É apurado pela Promotoria a possível prática dos crimes de frustração do caráter competitivo de licitação, fraude em licitação ou contrato administrativo, falsidade ideológica, modificação ou pagamento irregular em contrato administrativo, corrupção ativa e passiva, peculato e associação criminosa. O processo corre em segredo de Justiça.
O que disse a Prefeitura
Até o momento de publicação desta matéria, a prefeitura de Icó não se pronunciou oficialmente sobre a Operação Dilúvio, deflagrada no município. Na semana passada, O POVO tentou contato com a gestão da cidade por telefone e e-mail, mas não obteve resposta. O espaço segue aberto para eventual manifestação.
Nesta segunda-feira, 4, O POVO tentou novamente contato com a prefeitura pelos mesmos meios, mas não teve retorno.
Caso recente
No fim do ano passado, Icó apareceu no centro de indícios de outras irregularidades. Em outubro de 2025, O POVO mostrou que a gestão municipal foi acusada de pagar R$ 120 mil por ano pelo aluguel de um imóvel pertencente a Ladislau Neto, apontado como um dos líderes do Comando Vermelho no Estado.
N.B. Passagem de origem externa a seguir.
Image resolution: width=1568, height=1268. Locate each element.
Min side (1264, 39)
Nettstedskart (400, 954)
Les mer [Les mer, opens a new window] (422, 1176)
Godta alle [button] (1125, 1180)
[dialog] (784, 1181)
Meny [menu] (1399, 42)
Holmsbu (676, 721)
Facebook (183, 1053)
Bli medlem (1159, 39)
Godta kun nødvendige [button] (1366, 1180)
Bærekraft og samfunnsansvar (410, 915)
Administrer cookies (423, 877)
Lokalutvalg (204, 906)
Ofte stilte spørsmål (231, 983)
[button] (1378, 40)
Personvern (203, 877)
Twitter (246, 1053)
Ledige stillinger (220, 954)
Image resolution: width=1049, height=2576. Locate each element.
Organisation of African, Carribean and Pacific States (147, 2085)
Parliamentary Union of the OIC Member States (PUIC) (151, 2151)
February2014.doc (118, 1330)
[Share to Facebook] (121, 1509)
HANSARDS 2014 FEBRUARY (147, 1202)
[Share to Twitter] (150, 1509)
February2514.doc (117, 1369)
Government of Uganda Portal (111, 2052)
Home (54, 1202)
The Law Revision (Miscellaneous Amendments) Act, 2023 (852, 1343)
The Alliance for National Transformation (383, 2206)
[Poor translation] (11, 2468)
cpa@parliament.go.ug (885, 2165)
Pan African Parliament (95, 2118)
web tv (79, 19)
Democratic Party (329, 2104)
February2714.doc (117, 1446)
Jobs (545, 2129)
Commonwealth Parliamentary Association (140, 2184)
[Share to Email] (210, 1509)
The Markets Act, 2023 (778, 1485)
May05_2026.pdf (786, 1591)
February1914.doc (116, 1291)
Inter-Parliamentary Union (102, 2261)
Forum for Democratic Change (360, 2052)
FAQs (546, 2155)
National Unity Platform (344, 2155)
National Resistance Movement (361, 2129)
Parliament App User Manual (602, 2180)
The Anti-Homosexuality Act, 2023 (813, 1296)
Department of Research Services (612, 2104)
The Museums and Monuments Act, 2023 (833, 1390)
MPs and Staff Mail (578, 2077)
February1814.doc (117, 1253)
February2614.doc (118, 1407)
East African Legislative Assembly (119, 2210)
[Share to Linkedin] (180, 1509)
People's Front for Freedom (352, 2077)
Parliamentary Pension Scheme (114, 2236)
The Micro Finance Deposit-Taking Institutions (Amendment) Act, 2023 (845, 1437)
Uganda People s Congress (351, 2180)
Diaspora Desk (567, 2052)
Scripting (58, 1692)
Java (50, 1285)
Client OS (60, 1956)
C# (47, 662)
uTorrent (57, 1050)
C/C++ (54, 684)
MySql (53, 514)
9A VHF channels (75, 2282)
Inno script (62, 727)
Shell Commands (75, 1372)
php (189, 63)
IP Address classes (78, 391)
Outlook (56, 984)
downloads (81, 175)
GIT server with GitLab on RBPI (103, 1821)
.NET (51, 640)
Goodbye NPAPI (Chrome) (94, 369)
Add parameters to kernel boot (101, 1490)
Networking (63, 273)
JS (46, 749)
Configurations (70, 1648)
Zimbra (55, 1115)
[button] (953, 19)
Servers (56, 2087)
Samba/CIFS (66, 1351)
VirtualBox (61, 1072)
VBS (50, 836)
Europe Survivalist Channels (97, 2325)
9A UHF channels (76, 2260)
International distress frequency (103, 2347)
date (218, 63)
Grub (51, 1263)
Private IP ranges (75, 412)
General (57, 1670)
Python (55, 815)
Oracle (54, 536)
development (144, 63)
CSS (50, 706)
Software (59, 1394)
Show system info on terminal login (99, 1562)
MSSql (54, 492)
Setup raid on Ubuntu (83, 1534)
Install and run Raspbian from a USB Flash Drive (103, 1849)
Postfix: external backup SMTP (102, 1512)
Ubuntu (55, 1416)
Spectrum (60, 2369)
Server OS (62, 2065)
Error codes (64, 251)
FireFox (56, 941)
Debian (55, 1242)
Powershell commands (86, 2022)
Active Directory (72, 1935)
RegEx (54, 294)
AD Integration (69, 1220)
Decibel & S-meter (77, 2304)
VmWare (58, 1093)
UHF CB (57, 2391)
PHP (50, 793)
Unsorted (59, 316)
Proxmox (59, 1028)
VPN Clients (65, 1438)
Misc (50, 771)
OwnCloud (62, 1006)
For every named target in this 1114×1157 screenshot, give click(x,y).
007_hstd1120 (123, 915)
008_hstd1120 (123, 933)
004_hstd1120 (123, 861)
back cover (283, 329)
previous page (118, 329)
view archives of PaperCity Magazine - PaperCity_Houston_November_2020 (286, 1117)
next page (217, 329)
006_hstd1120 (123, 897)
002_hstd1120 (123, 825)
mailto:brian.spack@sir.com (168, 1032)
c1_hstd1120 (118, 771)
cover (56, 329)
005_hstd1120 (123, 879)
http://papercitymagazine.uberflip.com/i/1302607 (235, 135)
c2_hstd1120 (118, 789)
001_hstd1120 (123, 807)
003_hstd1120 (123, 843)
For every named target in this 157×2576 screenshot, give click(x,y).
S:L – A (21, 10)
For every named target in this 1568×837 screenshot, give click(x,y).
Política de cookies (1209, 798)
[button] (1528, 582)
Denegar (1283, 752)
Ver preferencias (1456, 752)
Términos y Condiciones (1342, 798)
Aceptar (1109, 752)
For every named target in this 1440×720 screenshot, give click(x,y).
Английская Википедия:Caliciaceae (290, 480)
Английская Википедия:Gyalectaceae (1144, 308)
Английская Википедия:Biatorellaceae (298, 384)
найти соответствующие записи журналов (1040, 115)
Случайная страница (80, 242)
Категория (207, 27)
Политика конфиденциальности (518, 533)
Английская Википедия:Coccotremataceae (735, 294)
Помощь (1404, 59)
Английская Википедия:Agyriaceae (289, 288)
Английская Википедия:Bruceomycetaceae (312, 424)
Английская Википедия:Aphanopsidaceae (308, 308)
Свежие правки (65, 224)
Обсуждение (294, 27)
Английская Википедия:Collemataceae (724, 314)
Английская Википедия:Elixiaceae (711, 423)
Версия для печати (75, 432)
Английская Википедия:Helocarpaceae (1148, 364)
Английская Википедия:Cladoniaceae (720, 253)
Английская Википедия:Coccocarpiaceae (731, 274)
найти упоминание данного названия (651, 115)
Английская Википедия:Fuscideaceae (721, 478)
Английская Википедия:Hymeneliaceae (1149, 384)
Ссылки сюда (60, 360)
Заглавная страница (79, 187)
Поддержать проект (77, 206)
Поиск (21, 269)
À época, a reportagem mostrou que a Farmácia Anabelly, de propriedade de Ladislau, teria recebido mais de R$ 5,9 milhões da Prefeitura de Icó, desde 2021, por meio de contratos com a secretaria de Saúde. Na ocasião, tanto a gestão quanto a empresa negaram irregularidades.
Na ocasião, prefeita Aurineide Amaro classificou as declarações como “inconsequentes e de claro viés político-partidário”, afirmando que todas as aquisições da Prefeitura seguem rigorosamente a legislação vigente.